Type 2 Diabetes Mellitus and Alzheimer's Disease: Shared Molecular Mechanisms and Potential Common Therapeutic Targets

Abstract

The global prevalence of diabetes mellitus and Alzheimer's disease is increasing alarmingly with the aging of the population. Numerous epidemiological data suggest that there is a strong association between type 2 diabetes and an increased risk of dementia. These diseases are both degenerative and progressive and share common risk factors. The amyloid cascade plays a key role in the pathophysiology of Alzheimer's disease. The accumulation of amyloid beta peptides gradually leads to the hyperphosphorylation of tau proteins, which then form neurofibrillary tangles, resulting in neurodegeneration and cerebral atrophy. In Alzheimer's disease, apart from these processes, the alteration of glucose metabolism and insulin signaling in the brain seems to induce early neuronal loss and the impairment of synaptic plasticity, years before the clinical manifestation of the disease. The large amount of evidence on the existence of insulin resistance in the brain during Alzheimer's disease has led to the description of this disease as "type 3 diabetes". Available animal models have been valuable in the understanding of the relationships between type 2 diabetes and Alzheimer's disease, but to date, the mechanistical links are poorly understood. In this non-exhaustive review, we describe the main molecular mechanisms that may link these two diseases, with an emphasis on impaired insulin and IGF-1 signaling. We also focus on GSK3β and DYRK1A, markers of Alzheimer's disease, which are also closely associated with pancreatic β-cell dysfunction and type 2 diabetes, and thus may represent common therapeutic targets for both diseases.

Keywords: Alzheimer’s disease; Aβ peptide; DYRK1A; diabetes; glycogen synthase kinase 3; insulin deficiency; insulin resistance; insulin secretion; tau.

Figure 1

Defective insulin signaling as a major molecular mechanism linking T2D and AD. The pathophysiology of T2D implicates peripheral insulin resistance, leading to decreased glucose uptake by skeletal muscles and adipose tissue and increased hepatic glucose production (HGP).
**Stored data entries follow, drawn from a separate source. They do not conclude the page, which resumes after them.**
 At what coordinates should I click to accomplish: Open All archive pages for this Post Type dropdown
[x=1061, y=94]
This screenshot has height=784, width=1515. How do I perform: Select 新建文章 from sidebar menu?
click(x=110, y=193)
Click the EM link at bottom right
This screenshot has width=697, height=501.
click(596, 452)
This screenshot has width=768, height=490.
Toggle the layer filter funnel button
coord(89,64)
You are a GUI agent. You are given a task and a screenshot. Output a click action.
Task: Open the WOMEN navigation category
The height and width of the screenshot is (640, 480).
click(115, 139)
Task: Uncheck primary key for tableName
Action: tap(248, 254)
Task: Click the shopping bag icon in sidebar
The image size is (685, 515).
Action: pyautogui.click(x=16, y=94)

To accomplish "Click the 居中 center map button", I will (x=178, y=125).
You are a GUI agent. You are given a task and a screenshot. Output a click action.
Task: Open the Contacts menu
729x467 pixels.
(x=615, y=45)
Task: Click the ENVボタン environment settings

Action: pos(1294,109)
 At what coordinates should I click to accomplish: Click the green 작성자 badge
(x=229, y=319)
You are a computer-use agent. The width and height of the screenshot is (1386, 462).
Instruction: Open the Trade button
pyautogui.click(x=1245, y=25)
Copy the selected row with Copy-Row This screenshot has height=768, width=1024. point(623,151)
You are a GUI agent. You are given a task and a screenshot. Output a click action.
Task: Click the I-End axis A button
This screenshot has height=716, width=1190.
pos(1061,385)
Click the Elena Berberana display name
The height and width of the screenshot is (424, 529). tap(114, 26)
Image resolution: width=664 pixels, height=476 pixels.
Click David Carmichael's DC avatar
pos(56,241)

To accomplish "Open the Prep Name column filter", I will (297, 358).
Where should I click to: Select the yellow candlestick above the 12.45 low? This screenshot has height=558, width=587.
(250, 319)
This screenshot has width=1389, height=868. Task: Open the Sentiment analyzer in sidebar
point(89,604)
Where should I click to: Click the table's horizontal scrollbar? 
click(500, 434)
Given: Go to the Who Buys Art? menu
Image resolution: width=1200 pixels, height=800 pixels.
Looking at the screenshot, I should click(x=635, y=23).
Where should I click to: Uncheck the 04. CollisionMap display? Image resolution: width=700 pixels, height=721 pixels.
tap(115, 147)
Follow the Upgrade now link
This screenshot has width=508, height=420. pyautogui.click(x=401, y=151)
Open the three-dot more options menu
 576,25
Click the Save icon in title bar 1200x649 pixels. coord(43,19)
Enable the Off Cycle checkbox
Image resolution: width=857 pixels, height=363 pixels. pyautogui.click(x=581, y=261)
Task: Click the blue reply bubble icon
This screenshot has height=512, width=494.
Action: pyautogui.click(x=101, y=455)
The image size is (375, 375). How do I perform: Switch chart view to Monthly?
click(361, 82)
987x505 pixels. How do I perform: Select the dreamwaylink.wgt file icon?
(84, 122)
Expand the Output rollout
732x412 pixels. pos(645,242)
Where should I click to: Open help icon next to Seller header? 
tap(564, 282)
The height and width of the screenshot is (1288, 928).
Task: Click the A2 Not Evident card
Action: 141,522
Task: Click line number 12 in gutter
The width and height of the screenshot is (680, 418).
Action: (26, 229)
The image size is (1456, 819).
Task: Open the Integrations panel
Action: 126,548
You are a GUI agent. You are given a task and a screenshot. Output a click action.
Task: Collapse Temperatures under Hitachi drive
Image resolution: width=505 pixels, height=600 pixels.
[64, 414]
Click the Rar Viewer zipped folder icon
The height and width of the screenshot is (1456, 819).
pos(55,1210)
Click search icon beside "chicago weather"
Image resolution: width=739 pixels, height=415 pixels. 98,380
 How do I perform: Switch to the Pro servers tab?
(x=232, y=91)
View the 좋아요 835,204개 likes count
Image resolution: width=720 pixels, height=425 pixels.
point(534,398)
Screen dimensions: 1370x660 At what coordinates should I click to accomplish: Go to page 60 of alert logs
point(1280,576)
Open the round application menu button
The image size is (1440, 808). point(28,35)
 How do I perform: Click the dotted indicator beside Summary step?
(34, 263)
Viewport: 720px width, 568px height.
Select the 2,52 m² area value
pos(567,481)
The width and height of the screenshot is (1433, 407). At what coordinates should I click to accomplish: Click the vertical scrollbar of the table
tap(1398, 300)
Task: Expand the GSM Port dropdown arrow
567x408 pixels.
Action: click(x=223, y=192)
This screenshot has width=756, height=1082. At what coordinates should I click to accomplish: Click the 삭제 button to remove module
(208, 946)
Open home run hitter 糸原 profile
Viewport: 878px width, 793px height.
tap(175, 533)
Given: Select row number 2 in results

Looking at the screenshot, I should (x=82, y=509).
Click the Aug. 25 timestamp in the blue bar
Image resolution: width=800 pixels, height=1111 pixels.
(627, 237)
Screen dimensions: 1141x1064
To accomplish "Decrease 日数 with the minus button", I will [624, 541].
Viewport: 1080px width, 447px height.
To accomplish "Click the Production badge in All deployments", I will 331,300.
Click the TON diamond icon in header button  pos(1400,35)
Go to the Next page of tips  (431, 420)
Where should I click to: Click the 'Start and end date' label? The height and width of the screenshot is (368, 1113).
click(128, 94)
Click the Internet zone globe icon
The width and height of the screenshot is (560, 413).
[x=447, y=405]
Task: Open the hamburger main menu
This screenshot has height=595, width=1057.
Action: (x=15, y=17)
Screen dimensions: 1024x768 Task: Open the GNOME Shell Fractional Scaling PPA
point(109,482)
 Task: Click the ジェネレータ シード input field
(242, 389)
Because insulin is a key neurotrophic and neuroprotective factor, brain insulin resistance would contribute to the pathogenesis of AD. Conversely, the neurodegeneration that occurs in the hypothalamus leads to the impaired regulation of peripheral metabolism and defective insulin secretion by pancreatic β cells.

Figure 2

DYRK1A and GSK3β enzymes: potential molecular actors implicated in pancreatic β-cell loss and neurodegeneration. Under physiological conditions, insulin inhibits GSK3β activity by phosphorylating it via the PI3K/Akt pathway. In the case of insulin resistance, GSK3β remains dephosphorylated and constitutively active, resulting in the hyperphosphorylation of tau. The aberrant activation of DYRK1A and GSK3β in the brain increases Aβ peptide production and causes the hyperphosphorylation of tau, resulting in the formation of amyloid plaques and neurofibrillary tangles, respectively. These aggregates cause neurodegeneration and induce the alteration of brain insulin signaling. In the endocrine pancreas, both DYRK1A and GSK3β inhibit β-cell proliferation, and GSK3β is associated with the inflammation of the islets of Langerhans. This leads to β-cell loss and insulin secretion deficiency, further aggravating the impaired insulin signaling in the brain.